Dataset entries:

━━━━━━━━━━━━━━━━

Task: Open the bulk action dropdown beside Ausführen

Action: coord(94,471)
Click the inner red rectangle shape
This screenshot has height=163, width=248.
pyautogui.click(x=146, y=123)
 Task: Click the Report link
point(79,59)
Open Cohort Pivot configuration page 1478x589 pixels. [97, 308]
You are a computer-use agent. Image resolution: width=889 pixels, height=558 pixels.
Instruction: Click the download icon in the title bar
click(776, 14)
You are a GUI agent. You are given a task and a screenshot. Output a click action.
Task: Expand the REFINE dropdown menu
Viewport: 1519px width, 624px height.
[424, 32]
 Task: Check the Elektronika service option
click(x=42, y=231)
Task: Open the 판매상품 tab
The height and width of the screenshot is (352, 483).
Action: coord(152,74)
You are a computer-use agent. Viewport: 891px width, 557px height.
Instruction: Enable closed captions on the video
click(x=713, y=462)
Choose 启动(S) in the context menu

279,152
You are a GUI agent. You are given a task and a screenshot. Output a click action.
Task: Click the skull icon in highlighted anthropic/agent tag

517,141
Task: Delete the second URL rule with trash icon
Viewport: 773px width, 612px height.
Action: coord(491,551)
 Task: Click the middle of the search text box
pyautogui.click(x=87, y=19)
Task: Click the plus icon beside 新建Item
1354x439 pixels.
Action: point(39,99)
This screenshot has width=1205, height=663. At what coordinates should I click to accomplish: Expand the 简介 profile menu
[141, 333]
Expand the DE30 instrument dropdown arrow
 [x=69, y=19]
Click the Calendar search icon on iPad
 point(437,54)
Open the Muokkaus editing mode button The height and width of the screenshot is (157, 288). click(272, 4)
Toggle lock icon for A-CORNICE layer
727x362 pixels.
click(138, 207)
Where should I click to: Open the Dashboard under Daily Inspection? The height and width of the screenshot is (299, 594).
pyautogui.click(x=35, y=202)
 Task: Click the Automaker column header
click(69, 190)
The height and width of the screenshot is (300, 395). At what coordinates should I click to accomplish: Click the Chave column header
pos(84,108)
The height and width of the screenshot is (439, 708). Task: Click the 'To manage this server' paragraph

━━━━━━━━━━━━━━━━

§ **Directions for this task**
Among the records, find the lines that contain "computer" and copy each of them.

§ **Exercise response**
You are a computer-use agent. Image resolution: width=889 pixels, height=558 pixels.
You are a computer-use agent. Viewport: 891px width, 557px height.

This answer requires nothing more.